Think of them not as mandatory fees, but as a financial olive branch you might offer to seal the deal. These credits are often used to address a repair found during the inspection or to help a buyer who is a little short on cash for their own closing costs.
So why would you agree to give the buyer money back? Often, it’s a practical way to keep a good offer from falling apart. For instance, if the home inspection notes the water heater is nearing the end of its life, you might offer a $1,500 credit at closing.
This saves you the immediate hassle of replacing it yourself and allows the buyer to choose their preferred model later. It’s a common strategy to move forward smoothly without derailing the sale.
It’s crucial to remember that any concession you agree to is subtracted dollar-for-dollar from your profit. That $1,500 credit for the water heater means your final proceeds are $1,500 lower.
When you estimate net proceeds from a home sale, it’s wise to have a mental budget for a potential credit, even if you don’t end up needing it.
When you run the numbers in a home proceeds or home profit calculator, consider adding a placeholder for potential concessions to make your projection more realistic.
The Good News About Taxes: Understanding the Capital Gains Exemption
The very mention of taxes can make any home seller anxious, especially when they hear about a “capital gains tax” on profits. For the vast majority of homeowners, however, the profit from selling a primary residence is not taxable.
This benefit is thanks to the capital gains tax exclusion for a primary residence. If you have owned and lived in the home as your main residence for at least two of the last five years, you are generally allowed to exclude a significant amount of profit from taxes.
For single individuals, you can exclude up to $250,000 of profit. For married couples filing a joint tax return, that exclusion doubles to a massive $500,000.
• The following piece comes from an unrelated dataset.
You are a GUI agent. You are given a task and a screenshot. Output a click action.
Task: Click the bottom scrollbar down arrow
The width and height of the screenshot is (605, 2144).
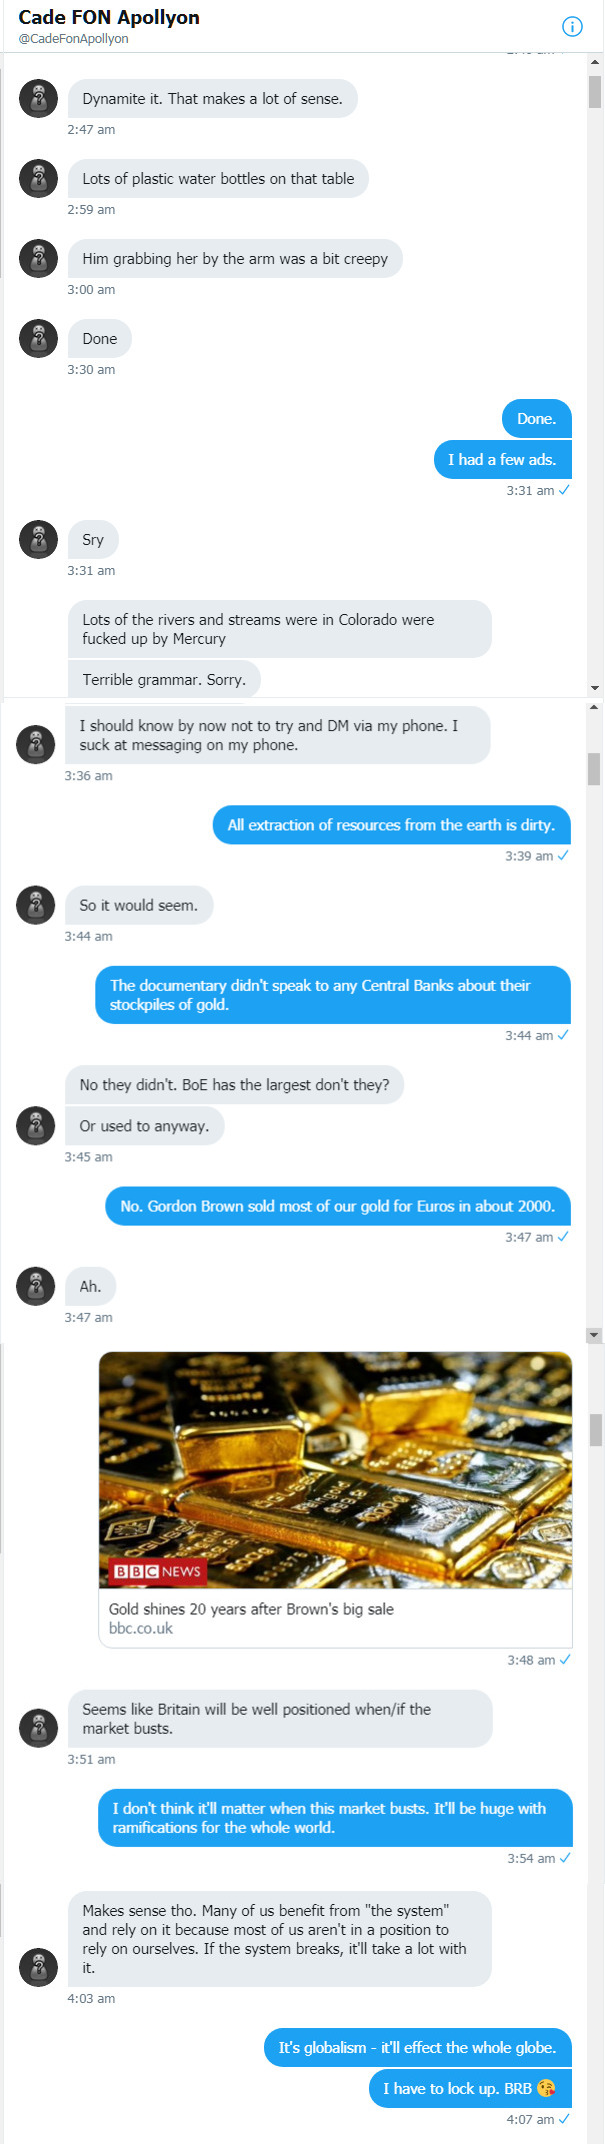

So, who actually pays this tax? It typically applies to individuals who have sold a second home, a rental property, or a house they’ve flipped within the past 2 years. It can also affect primary homeowners whose profit exceeds the very generous $250,000/$500,000 limits.
Because tax rules have nuances, it’s always wise to consult a tax advisor about your specific situation. For most sellers, your profit is yours to keep, tax-free.
Putting It All Together: Your Final Net Proceeds
Calculating your home sale profit comes down to a simple formula: Sale Price – Mortgage Payoff – Agent Commissions – Closing Costs – Seller Concessions = Your Net Proceeds.
By understanding each of these deductions, you can turn a complex process into a series of predictable subtractions.

This knowledge empowers you to create a reliable seller net sheet and use a seller closing cost estimator with confidence.
If you’re asking “how much money will I make selling my house,” “how much will I get when I sell my house,” or “how much would I get if I sold my house,” a home sale proceeds calculator can turn estimates into a clear bottom line.
You may also see tools called a home sale profit calculator or a house sale profit calculator; others are labeled “how much will I make selling my house calculator,” “cost to sell your house calculator,” “what can I sell my house for calculator,” or “how much does it cost to sell a house calculator.”
Common searches like “how much would I make selling my house,” “how much can I make selling my house,” “how much will I make on my house,” and “how much would I make on my house” often lead to the same calculators (including a simple “sell my house calculator”).
Choose whichever tool you prefer to estimate home sale proceeds and your estimated net proceeds, then move forward to your next financial goal with clarity.